The night of the shooting, the gang met up at a Long Neck hotel with Rentoul, Heverin and Gibbs. Nelson was Rentoul’s boyfriend; he was also her drug dealer, Cosgrove said. He said when Rentoul mentioned Hopkins was a friend of Nelson’s and that Nelson had a large amount of cash and drugs at the house, lightbulbs went off in everyone’s head: do a robbery and get revenge on Hopkins for the fight with Snead.

Cosgrove said Bethea went in through the bathroom window and let Robinson and Waples in the back door. He said Bethea, armed with a .40 caliber semi-automatic pistol, pistol-whipped Nelson before he, Robinson and Waples robbed Nelson and Hopkins before shooting them - on orders from Kellam - in the chest and head. Cosgrove said Waples and Robinson fled, driven off by Stratton, while Bethea stayed behind to clean up the crime scene. Bethea was later picked up by Kellam and Gibbs, Cosgrove said. The group met up and divided up the money before going their separate ways.

Donovan said the prosecution was trying to fit square pegs in round holes. He said Bethea didn’t even want to come to Sussex County and complained so incessantly that it created tension with Robinson and led to Stratton punching him in the stomach.
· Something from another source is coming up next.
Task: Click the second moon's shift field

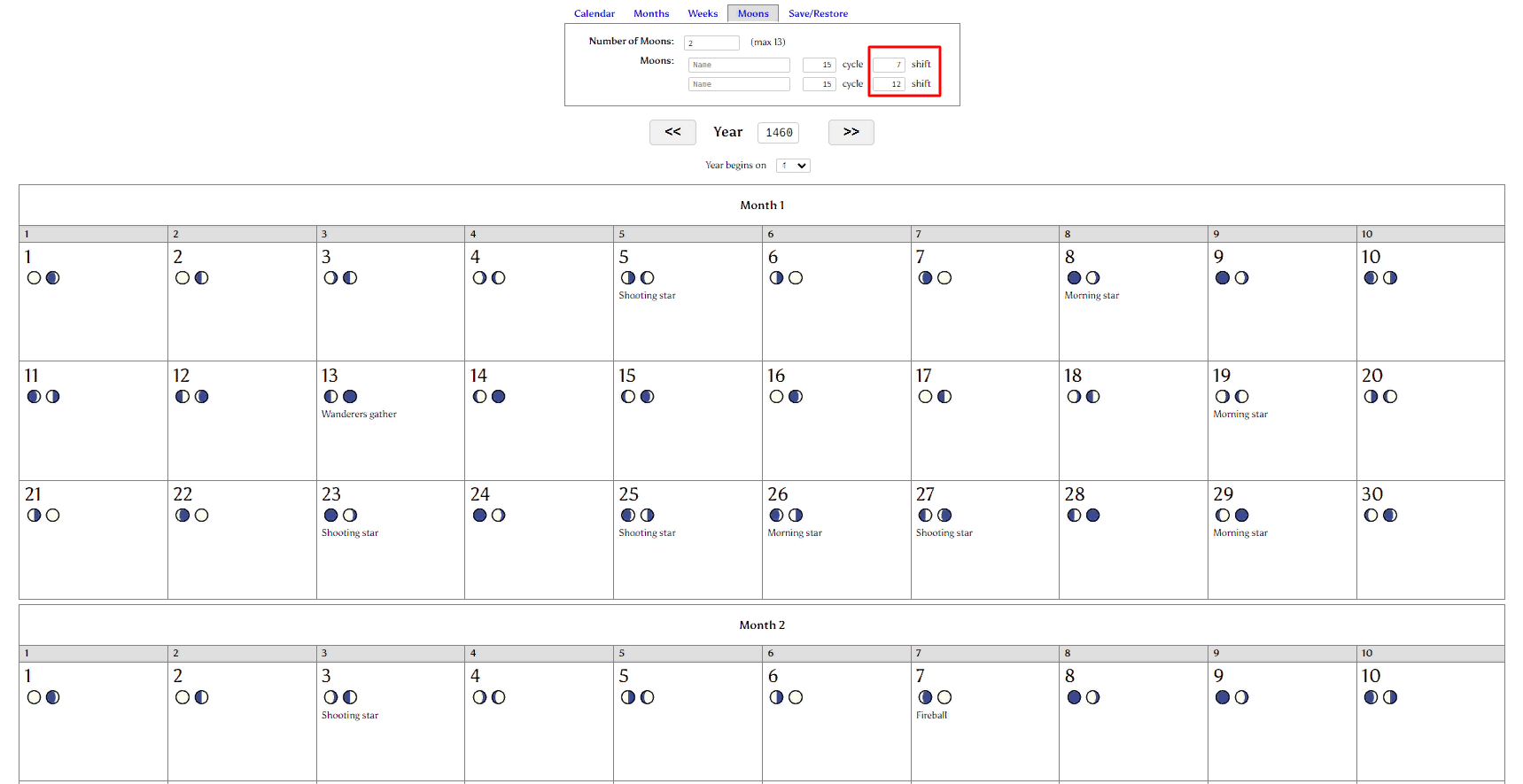Action: click(889, 84)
Donovan said there is no physical evidence linking Bethea to the crime, and that the stories of Robinson and Stratton differ in a number of aspects, most notably on what they did when they got to Sussex County, who had guns during the fight between Snead and Hopkins, who got which guns, how the robbery was planned and when the kill order was given.

Donovan said the only places their stories match up is on Bethea not having the heart for robberies, Bethea’s complaining all weekend and Robinson not wanting Bethea there. He said the prosecution has resorted to having snitches snitching on snitches in its effort to tie Bethea to the murders. Donovan scoffed at the prosecutor’s theory that Bethea could have climbed through a window with a gun without disturbing anything, taken part in a robbery with Robinson, who he didn’t like, and avoided detection by Nelson and Hopkins, who were awake.  Donovan said Heverin and Nelson’s roommate, Ed Cannon, testified to seeing a figure in the woods with something shiny on his head, which Donovan implied was Bethea’s hat, which still had a bright, New Era sticker on the brim. Donovan asked the jury for a not guilty verdict.